As in Sheremetyevo, Bourne had the sense that he was under physical surveillance. He
changed taxis twice when he arrived at the seething center of the city. In Marienplatz, a
large open square from which the historic Marian column ascended, he walked past
medieval cathedrals, through flocks of pigeons, lost himself within the crowds of guided
tours, gawping at the sugar-icing architecture and the looming twin domes of the
Frauenkirche, cathedral of the archbishop of Munich-Freising, the symbol of the city.

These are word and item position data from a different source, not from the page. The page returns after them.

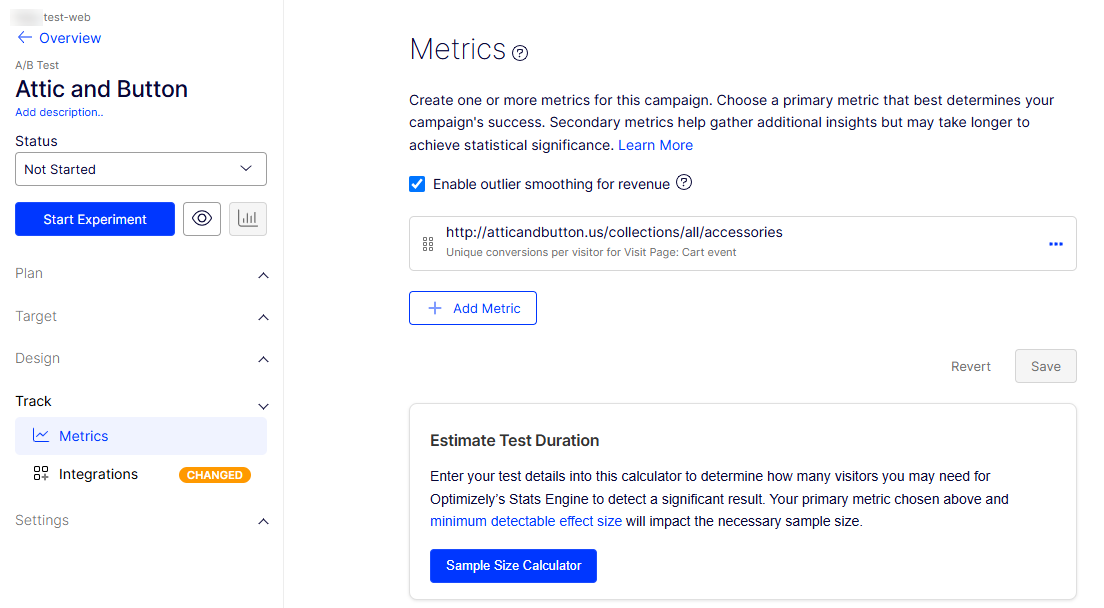This screenshot has width=1104, height=608.
Task: Expand the Settings section
Action: click(x=141, y=521)
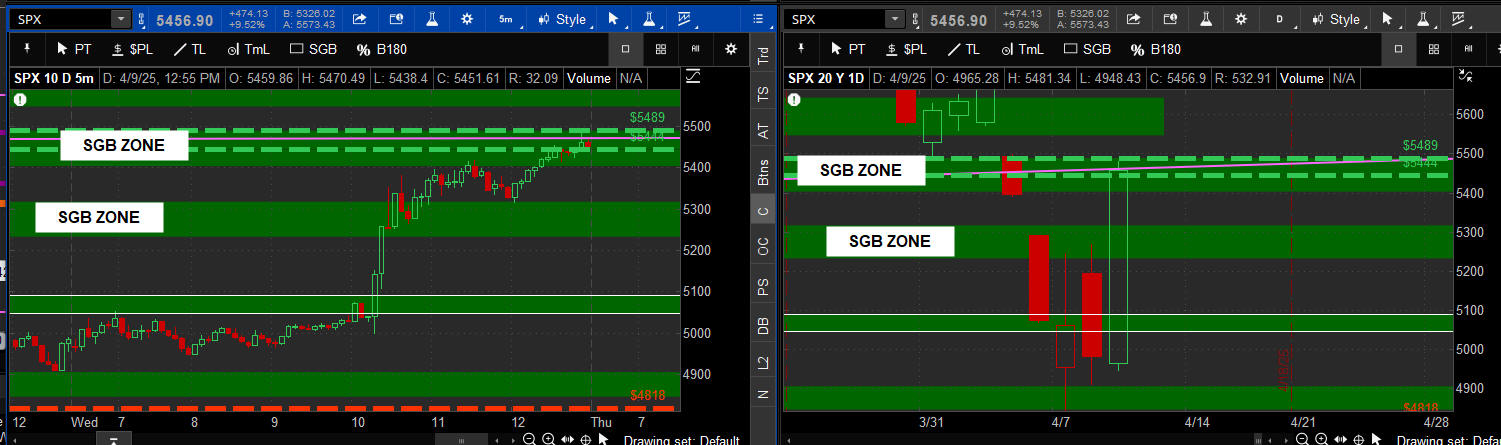
Task: Open Studies flask icon beside the 5m chart gear
Action: click(x=432, y=19)
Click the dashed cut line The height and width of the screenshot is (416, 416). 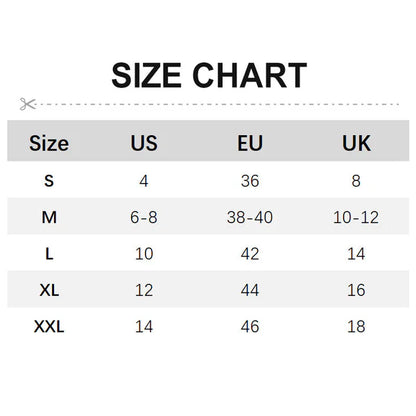click(218, 104)
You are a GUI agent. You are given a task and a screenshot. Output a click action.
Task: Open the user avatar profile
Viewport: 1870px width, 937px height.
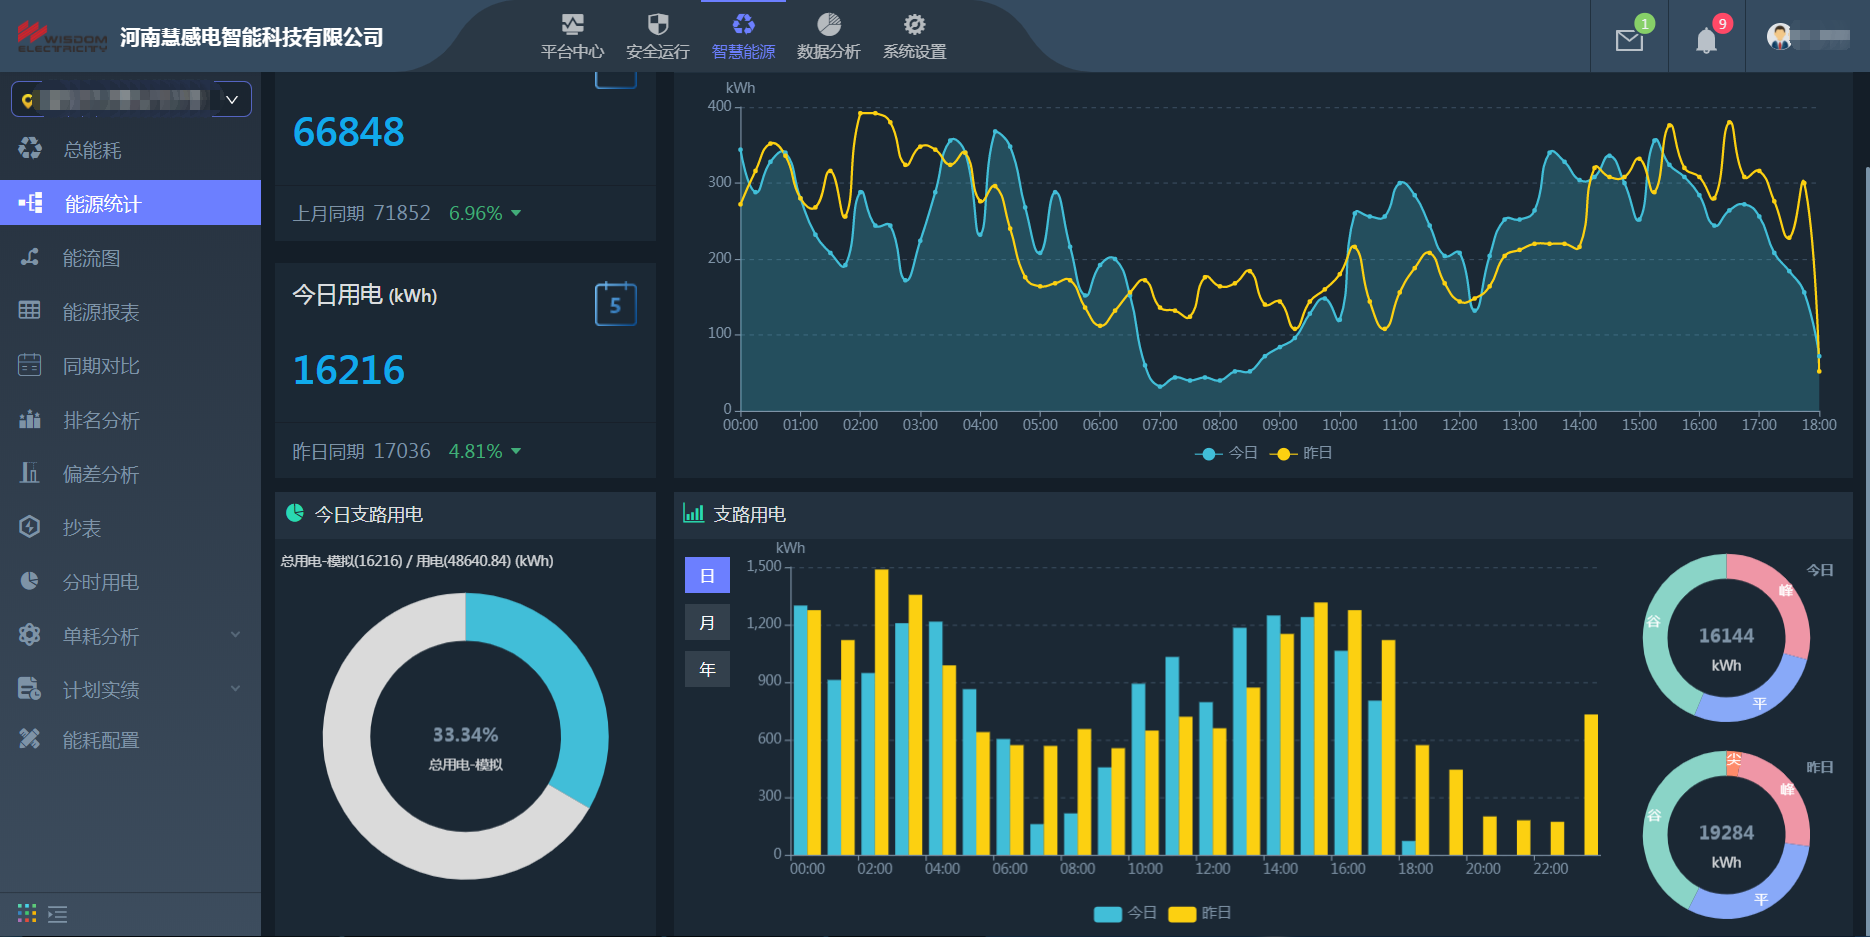tap(1779, 37)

He inserted himself in a tour group gathered around a government building in which
was inset the city’s official shield, depicting a monk with hands spread wide. The tour
leader was telling her charges that the German name, Mьnchen, stemmed from an Old
High German word meaning “monks.” In 1158 or thereabouts, the current duke of
Saxony and Bavaria built a bridge over the Isar River, connecting the saltworks, for
which the growing city would soon become famous, with a settlement of Benedictine
monks. He installed a tollbooth on the bridge, which became a vital link in the Salt Route
in and out of the high Bavarian plains on which Munich was built, and a mint in which to
house his profits. The modern-day mercantile city was not so far removed from its
medieval beginnings.
When Bourne was certain he wasn’t being shadowed, he slipped away from the group
and boarded a taxi, which dropped him off six blocks from the Wittelsbach Palace.